Sunday, July 24, 2016

Jul 24 - Homily for Tdoay

+ Today we have very instructive and powerful readings. They teach us a lot about the inner life and workings of God – they are helpful in learning about God, so we can love him and serve him better!

The first reading is a dramatic rendition of how much God wants to accept repentance for sins when it is made, and to withhold his justified anger in not reducing to ashes the sinner! Even in a society as bad as that of Sodom and Gomorrah, the reading tells us that if even ten innocent people can be found, he would save the whole region for the sake of the ten. That is some pretty powerful language. And it speaks so very well of what is actually going on in our own society – and on the world stage in which we live – which is in so many ways even worse than Sodom and Gomorrah: it is the good, holy, decent, justified lives of a relatively few people that is actually withholding God’s justifiably angry hand from wiping out the entire planet: holy lives of hopefully groups of fully practicing Catholic persons like ourselves (and others), we are the ones doing this! O yes! What we do when we come here is very, very important to the spiritual well-being not only of ourselves and our families and our parish – but the entire Church – and the world at large.

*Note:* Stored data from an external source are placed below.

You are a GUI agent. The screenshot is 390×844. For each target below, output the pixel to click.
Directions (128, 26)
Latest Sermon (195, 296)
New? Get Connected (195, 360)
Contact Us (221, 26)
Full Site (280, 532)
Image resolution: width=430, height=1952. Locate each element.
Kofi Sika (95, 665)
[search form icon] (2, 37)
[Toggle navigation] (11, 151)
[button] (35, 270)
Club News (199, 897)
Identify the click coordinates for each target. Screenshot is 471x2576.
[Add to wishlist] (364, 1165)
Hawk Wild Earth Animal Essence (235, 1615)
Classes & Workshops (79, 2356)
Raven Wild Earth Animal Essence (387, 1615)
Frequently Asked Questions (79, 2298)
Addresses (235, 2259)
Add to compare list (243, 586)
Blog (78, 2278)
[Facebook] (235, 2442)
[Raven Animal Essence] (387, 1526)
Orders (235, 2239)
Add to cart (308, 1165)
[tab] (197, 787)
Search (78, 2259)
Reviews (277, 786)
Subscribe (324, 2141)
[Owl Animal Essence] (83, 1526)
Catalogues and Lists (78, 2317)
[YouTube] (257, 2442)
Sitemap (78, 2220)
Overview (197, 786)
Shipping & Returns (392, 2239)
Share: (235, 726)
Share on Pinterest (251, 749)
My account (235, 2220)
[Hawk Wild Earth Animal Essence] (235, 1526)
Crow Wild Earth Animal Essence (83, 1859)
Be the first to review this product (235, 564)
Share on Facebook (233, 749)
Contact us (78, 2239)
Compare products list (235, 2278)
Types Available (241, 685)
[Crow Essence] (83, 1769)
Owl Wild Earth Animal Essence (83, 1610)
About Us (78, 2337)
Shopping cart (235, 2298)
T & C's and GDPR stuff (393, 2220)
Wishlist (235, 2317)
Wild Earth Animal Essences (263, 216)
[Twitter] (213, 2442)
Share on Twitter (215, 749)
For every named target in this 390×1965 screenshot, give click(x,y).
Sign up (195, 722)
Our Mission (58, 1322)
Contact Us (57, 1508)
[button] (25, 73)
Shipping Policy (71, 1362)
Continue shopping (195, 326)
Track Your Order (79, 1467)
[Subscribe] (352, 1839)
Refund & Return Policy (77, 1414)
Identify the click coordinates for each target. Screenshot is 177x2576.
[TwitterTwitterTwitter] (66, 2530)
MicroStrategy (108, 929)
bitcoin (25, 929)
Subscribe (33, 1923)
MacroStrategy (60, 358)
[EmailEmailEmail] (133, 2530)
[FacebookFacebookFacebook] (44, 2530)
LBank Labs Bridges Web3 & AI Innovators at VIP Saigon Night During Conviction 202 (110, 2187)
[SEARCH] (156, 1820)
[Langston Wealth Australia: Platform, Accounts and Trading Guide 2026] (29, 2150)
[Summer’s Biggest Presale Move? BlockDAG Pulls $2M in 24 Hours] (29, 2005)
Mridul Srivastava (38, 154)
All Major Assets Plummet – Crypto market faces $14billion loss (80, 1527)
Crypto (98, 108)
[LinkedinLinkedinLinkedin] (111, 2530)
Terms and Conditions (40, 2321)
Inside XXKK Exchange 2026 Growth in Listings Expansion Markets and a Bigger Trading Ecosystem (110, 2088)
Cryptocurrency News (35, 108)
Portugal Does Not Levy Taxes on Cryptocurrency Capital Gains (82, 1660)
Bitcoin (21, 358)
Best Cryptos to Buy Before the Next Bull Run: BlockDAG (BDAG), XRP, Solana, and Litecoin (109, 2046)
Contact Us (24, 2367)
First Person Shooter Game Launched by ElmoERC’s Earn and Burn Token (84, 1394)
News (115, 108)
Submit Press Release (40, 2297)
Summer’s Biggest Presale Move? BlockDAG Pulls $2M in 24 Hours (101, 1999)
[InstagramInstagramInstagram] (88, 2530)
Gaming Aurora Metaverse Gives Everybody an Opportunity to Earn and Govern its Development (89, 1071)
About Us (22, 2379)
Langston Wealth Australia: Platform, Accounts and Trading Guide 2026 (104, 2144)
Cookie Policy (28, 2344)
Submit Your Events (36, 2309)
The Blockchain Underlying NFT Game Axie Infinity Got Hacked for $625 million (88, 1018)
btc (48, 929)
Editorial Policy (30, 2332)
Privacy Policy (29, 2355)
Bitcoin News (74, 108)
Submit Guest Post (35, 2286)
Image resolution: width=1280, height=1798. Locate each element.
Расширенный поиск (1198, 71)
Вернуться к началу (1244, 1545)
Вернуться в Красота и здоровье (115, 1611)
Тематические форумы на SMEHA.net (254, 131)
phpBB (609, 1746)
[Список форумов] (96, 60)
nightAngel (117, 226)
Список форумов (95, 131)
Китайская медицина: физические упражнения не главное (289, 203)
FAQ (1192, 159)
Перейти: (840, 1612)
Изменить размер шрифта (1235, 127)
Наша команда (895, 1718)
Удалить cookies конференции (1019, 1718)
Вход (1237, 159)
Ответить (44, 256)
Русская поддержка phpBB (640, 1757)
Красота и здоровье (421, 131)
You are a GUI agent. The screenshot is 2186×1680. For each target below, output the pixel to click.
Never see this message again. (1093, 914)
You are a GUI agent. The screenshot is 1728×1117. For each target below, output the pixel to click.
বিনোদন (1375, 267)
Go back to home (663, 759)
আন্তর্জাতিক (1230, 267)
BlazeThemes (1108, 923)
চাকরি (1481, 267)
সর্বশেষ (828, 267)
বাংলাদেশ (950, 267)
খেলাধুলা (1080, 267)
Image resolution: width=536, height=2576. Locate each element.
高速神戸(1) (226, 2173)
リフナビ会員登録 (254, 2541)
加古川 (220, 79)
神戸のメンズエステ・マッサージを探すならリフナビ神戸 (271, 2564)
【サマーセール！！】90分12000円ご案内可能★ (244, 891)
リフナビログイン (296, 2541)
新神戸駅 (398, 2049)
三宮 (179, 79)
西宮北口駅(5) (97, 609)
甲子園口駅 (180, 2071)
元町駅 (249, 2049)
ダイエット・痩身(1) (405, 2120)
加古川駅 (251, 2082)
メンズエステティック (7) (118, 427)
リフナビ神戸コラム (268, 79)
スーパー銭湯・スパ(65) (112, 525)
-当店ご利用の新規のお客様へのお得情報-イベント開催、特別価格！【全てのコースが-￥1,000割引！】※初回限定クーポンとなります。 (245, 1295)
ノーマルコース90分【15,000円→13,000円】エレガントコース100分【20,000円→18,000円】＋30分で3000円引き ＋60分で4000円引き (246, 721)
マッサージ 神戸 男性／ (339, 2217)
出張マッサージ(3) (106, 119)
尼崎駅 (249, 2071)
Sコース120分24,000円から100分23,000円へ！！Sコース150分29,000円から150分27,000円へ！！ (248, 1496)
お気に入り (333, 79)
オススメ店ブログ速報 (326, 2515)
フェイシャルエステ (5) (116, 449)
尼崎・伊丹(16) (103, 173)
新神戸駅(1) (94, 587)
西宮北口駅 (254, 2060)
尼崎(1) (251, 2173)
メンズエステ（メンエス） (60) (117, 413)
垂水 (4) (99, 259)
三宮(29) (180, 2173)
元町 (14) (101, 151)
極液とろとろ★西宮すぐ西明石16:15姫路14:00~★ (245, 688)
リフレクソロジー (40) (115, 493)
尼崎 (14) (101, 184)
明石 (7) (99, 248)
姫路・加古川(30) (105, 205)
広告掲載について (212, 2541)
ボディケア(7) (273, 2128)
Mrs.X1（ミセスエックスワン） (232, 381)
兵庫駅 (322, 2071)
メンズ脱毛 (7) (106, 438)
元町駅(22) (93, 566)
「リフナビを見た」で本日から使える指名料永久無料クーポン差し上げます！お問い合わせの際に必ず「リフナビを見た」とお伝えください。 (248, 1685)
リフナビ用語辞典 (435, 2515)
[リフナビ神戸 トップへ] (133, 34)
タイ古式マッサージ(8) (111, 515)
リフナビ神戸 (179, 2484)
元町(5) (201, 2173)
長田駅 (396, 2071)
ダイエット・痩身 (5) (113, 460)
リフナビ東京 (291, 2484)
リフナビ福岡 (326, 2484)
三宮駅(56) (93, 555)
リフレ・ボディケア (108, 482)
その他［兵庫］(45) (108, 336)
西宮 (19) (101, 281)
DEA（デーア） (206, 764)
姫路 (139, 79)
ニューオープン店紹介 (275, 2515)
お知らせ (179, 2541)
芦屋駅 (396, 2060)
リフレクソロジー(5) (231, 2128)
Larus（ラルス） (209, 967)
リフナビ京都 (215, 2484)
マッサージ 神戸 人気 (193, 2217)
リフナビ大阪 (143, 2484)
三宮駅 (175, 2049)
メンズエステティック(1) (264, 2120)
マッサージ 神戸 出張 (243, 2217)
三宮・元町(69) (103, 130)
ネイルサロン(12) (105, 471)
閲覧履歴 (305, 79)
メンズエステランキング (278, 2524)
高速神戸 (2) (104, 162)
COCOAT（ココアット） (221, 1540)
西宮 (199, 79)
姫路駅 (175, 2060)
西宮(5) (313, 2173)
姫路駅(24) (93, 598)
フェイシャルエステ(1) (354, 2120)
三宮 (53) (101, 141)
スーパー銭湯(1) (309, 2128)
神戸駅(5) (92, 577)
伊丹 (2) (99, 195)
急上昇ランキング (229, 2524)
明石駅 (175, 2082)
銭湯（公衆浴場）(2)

And what is it that we tune in to when we come here? It is the very life of Christ that we share in by our baptisms and confirmations [and ordinations]. In baptism, as St. Paul tells us, in the second reading, we are truly buried in the ground with Jesus, as he was on Good Friday Night; and we are also raised to newness of life with him as was such for him on Easter Morning. By doing these things Jesus freed us from our sins, our transgressions, the things that could separate us from God forever after we die. And if this is so, and we stir up this reality within us each time we come to Mass, and each time we pray at home, or wherever we are – then we are among those courageous, holy few who are holding the world together – so that it can achieve the end for which it was created: fullness of itself as a Kingdom ruled by Jesus as King forever! This is not just rhetoric, or pie-in-the-sky, or a fantasy – this is the reality of what the world is headed for whether it knows it, or likes it, or not!

Finally, I return to a theme that actually should be part of every Mass – a reminder that God pardons us, and forgives us and is willing to transform our world into a glorious place for us to live because he is our FATHER! It is only by means of the Holy Spirit working in us that we can even say that! God is our adoptive Father! Only Jesus is his Son by nature – he cannot be otherwise. We are true sons and daughters by adoption (through baptism) – it cannot be otherwise. The gospel passage today tells us that God is FATHER. Jesus taught his disciples to pray using that term and it was a definitive prayer, and a definitive term: which means it cannot be debated or otherwise interpreted. Jesus is the eternal Son; the Father (his Father) is the eternal Father: and now Jesus tells us we can call his Father “ours!” What an astounding privilege! We must never tamper with the theology behind that term, that name, that Person, that prayer. God delights to have us call him Father! May we delight him thusly many times a day!  


You have received a spirit of adoption, through which we cry: Abba, Father!